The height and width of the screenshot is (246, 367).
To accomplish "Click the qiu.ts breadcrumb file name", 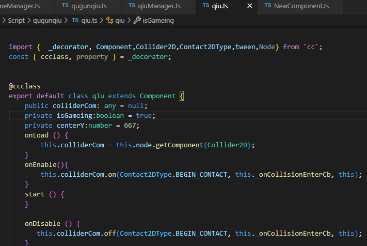I will tap(90, 21).
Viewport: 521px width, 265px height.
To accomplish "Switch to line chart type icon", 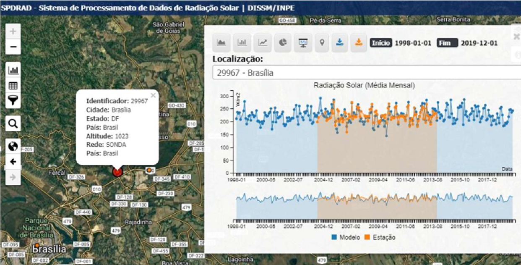I will point(263,43).
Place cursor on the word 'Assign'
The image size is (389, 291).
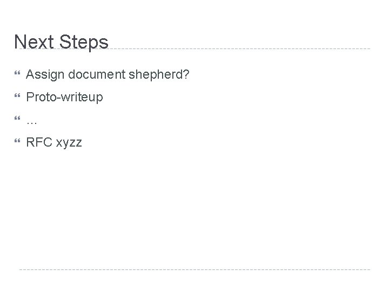click(x=42, y=74)
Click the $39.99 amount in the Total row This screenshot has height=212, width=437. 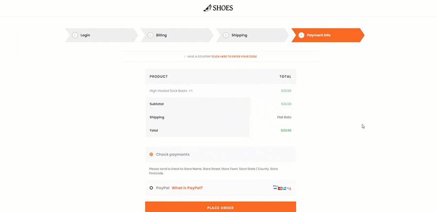coord(286,130)
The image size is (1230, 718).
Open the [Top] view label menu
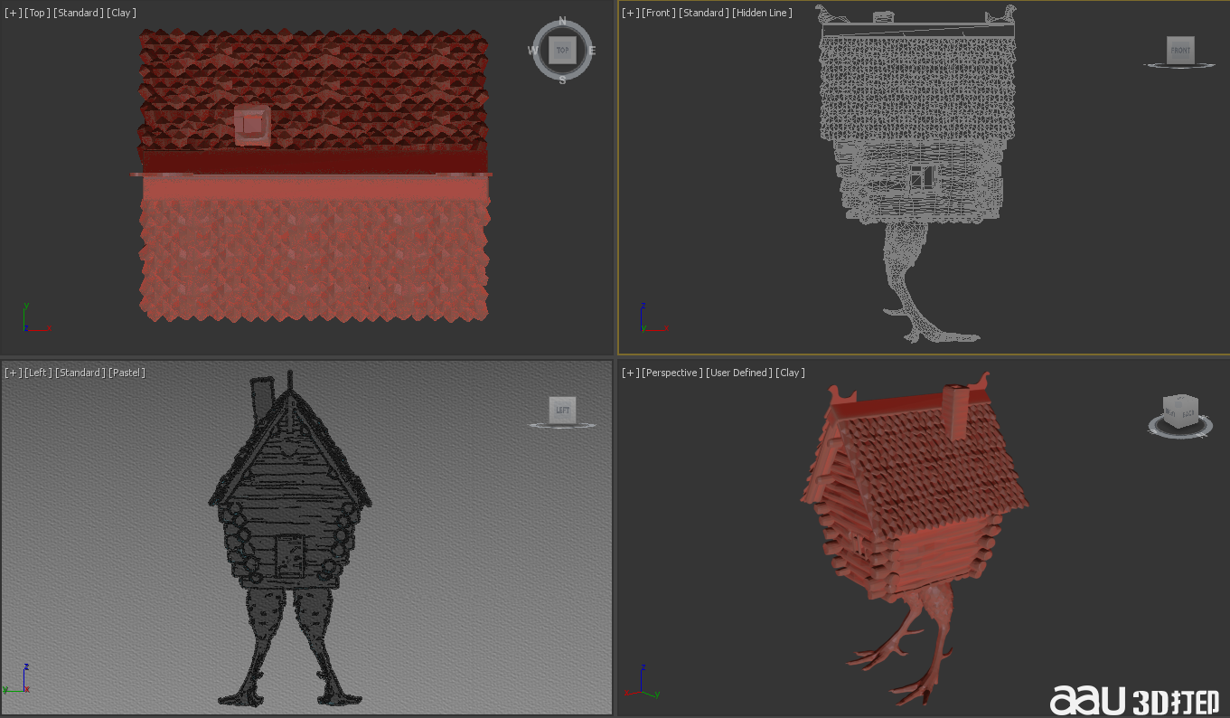click(x=37, y=13)

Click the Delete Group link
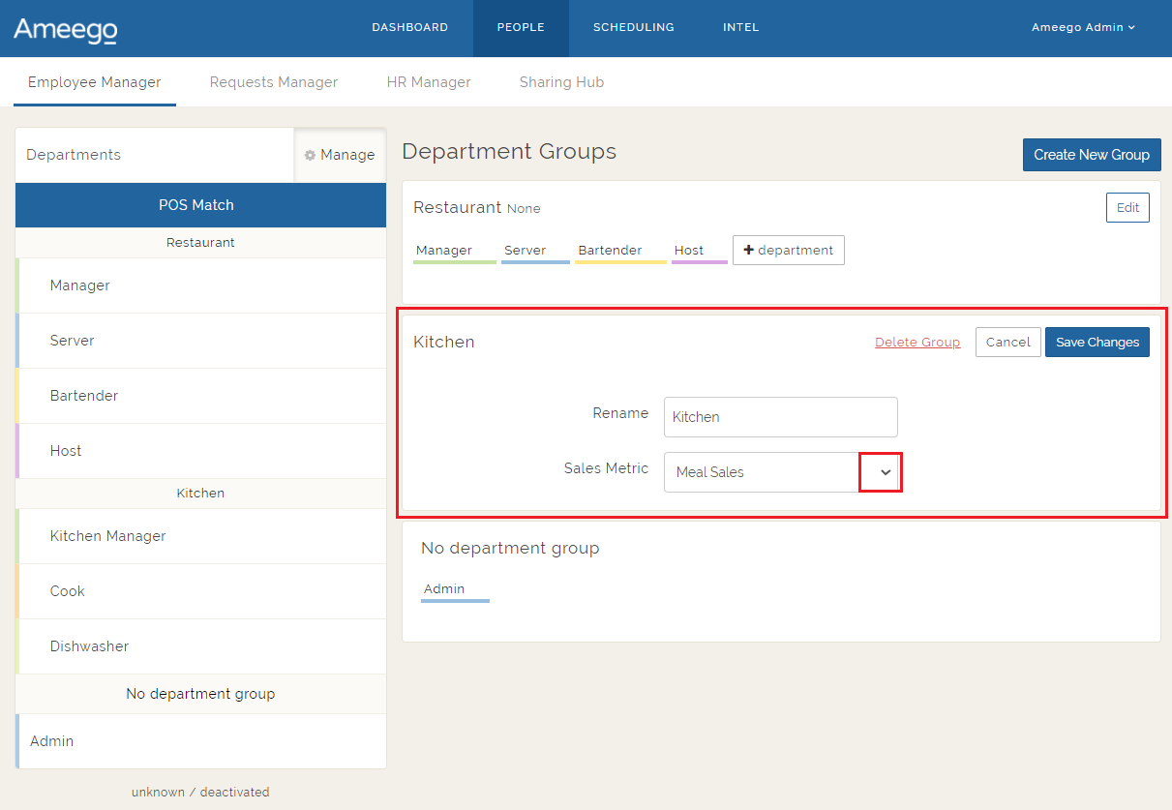tap(917, 342)
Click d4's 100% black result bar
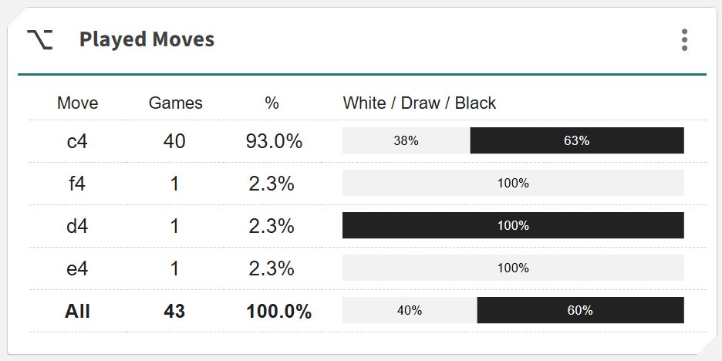The width and height of the screenshot is (722, 361). (x=513, y=226)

.....

▸ Prompt
Output, exactly and without pictures, the span of lines that starts at the line containing "Open the [Top] view label menu" and ends at the last line above.

▸ Answer for this exercise
Open the [Top] view label menu
click(x=37, y=13)

Click the Delete Group link
tap(917, 342)
Click d4's 100% black result bar
The width and height of the screenshot is (722, 361). (x=513, y=226)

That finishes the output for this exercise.